START Material supplied
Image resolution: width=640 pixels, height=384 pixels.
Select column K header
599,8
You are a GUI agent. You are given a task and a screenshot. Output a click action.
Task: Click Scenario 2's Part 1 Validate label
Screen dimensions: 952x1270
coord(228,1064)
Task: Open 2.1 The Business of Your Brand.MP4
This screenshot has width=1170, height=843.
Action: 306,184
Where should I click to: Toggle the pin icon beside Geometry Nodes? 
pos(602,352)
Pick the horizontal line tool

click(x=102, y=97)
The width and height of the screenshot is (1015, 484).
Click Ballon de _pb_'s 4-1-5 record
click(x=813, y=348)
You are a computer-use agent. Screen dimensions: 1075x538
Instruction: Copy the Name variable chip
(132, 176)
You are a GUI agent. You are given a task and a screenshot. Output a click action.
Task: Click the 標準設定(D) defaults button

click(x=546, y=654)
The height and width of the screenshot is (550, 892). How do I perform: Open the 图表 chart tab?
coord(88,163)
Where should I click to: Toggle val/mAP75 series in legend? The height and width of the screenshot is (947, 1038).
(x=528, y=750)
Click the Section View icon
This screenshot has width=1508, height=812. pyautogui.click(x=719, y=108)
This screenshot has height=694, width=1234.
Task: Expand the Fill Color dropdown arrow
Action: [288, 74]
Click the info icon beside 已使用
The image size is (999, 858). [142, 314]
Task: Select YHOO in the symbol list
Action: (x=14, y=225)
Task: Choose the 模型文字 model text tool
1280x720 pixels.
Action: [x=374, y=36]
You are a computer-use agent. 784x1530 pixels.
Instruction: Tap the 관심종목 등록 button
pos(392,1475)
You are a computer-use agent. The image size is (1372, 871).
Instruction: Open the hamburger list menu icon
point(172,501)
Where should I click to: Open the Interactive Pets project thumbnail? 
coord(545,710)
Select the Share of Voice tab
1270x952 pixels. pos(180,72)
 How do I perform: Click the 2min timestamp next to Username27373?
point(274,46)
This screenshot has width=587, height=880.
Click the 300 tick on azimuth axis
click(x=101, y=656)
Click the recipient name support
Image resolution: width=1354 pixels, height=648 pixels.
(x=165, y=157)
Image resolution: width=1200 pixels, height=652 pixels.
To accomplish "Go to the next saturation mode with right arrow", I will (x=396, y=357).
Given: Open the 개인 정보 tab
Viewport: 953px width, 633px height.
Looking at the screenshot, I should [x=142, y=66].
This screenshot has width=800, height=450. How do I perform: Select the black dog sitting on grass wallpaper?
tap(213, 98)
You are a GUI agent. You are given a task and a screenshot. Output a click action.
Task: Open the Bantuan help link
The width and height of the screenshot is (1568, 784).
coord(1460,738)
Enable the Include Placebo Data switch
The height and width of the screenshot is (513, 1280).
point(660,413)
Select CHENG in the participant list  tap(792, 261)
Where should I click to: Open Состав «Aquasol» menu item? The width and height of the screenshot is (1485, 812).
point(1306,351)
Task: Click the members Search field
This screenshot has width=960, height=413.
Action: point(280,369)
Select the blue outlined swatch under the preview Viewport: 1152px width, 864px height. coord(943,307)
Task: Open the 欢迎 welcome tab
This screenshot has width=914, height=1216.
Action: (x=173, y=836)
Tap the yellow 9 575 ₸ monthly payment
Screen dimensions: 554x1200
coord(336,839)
END Material supplied
The problem
Each line in the data that holds the word "computer" must be copied.

Solution below
You are a computer-use agent. Screen dimensions: 1075x538
You are a computer-use agent. 784x1530 pixels.
You are a computer-use agent. The image size is (1372, 871).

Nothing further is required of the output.